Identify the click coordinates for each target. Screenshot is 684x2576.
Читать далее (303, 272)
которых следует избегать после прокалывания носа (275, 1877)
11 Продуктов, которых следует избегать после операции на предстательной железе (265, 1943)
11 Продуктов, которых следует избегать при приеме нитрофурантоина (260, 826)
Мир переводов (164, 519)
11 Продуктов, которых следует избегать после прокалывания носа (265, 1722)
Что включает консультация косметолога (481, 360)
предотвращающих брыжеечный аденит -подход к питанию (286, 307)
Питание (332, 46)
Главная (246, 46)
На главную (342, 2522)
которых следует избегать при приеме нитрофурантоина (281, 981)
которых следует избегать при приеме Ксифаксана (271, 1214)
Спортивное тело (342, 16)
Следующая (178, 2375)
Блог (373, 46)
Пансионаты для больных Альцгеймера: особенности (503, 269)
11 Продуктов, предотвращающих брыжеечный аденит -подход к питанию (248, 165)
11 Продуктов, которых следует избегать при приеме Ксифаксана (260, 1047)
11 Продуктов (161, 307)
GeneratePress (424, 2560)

◆ **EXERCISE**: Make an exact copy of every record in the listing.

◆ **EXPECTED ANSWER**:
Identify the click coordinates for each target. Screenshot is 684x2576.
Читать далее (303, 272)
которых следует избегать после прокалывания носа (275, 1877)
11 Продуктов, которых следует избегать после операции на предстательной железе (265, 1943)
11 Продуктов, которых следует избегать при приеме нитрофурантоина (260, 826)
Мир переводов (164, 519)
11 Продуктов, которых следует избегать после прокалывания носа (265, 1722)
Что включает консультация косметолога (481, 360)
предотвращающих брыжеечный аденит -подход к питанию (286, 307)
Питание (332, 46)
Главная (246, 46)
На главную (342, 2522)
которых следует избегать при приеме нитрофурантоина (281, 981)
которых следует избегать при приеме Ксифаксана (271, 1214)
Спортивное тело (342, 16)
Следующая (178, 2375)
Блог (373, 46)
Пансионаты для больных Альцгеймера: особенности (503, 269)
11 Продуктов, предотвращающих брыжеечный аденит -подход к питанию (248, 165)
11 Продуктов, которых следует избегать при приеме Ксифаксана (260, 1047)
11 Продуктов (161, 307)
GeneratePress (424, 2560)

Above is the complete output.